● Texte fourni:
Le singulier contre la norme






Revenue d'une descente infinie au centre de sa Terre. Ayant creusé sa propre croûte terrestre, rencontré son noyau en fusion, ayant effleuré son propre magma et embrassé sa lave, la voilà revenue couverte d'une boue organique, presque couverte d'organes. Un souffle rauque l'accompagnant, paisible mais trop sauvage pour être poétique, elle chante un peu pour elle et un peu moins pour d'autres : Hmmmm hmmmm.  Fatiguée de tous les systèmes et nue de tous les mensonges qui l'encombraient jusqu'ici, la voila revenue, d'on ne sait vraiment où, allant plus loin encore. Hmmmm Hmmm. Fredonnant pour la mort et le corps qui balance. Je parle de la petite enfant que l'on voit juste là, recouverte de boue.

Un peu plus loin celle qui aimait toujours s'habiller comme un mec, et juste à côté d'elle ce type qui parle souvent tout seul en marmonnant des formules mathématiques indigestes. Revenus d'une descente infinie au centre de leur Terre, fredonnant cette petite chanson trop sauvage pour être poétique : Hmmm Hmmmm, Hmmmm.
A gauche derrière le bar de fortune, cette femme plus âgée qui ne trouve pas sa place parce qu'elle rêve de dragons et de chevaliers à un âge ou il paraît que ça ne se fait pas, mais son corps se balance et je la vois qui fredonne une chanson : Hmmmm Hmmmm Hmmm, revenue du centre de sa Terre.

● Liste affichée:
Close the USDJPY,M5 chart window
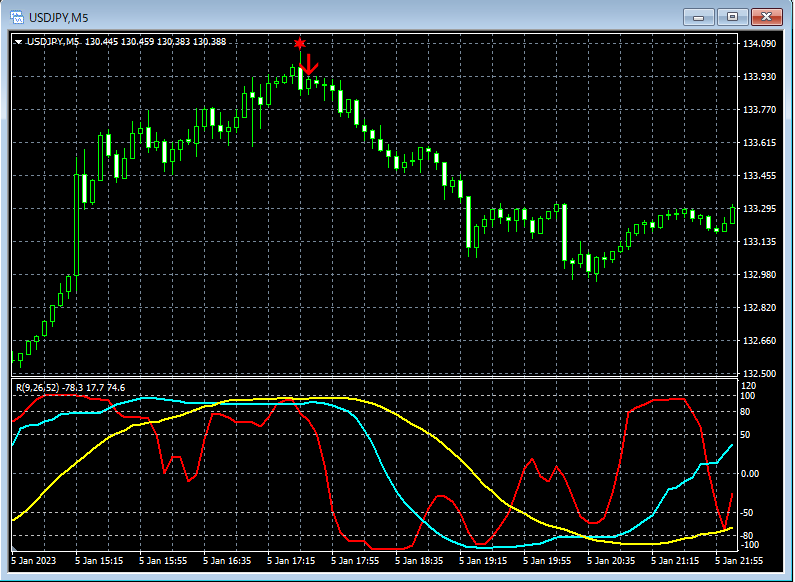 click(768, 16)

--

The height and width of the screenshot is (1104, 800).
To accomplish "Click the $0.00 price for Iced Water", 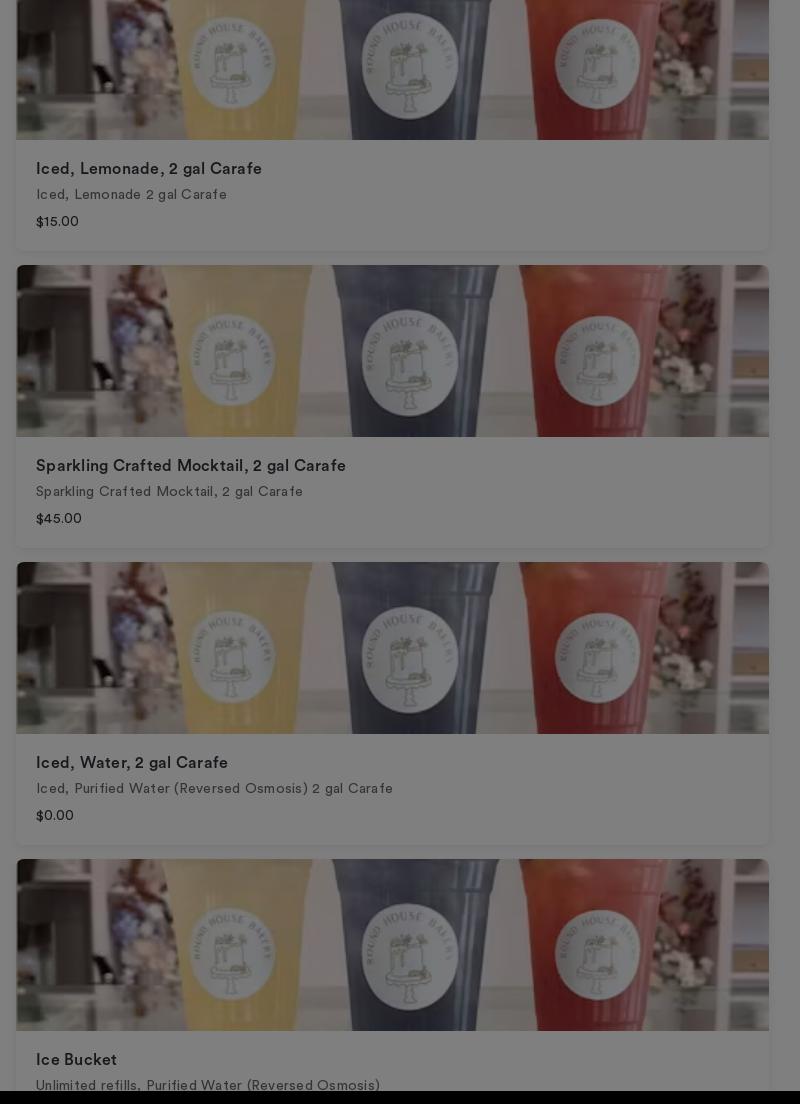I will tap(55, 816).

● Objectif énoncé: Recopiez fidèlement, dans le texte fourni, tout le passage qui va de « Un peu plus » jusqu'à « Hmmm Hmmmm, Hmmmm. ».

● Tâche accomplie:
Un peu plus loin celle qui aimait toujours s'habiller comme un mec, et juste à côté d'elle ce type qui parle souvent tout seul en marmonnant des formules mathématiques indigestes. Revenus d'une descente infinie au centre de leur Terre, fredonnant cette petite chanson trop sauvage pour être poétique : Hmmm Hmmmm, Hmmmm.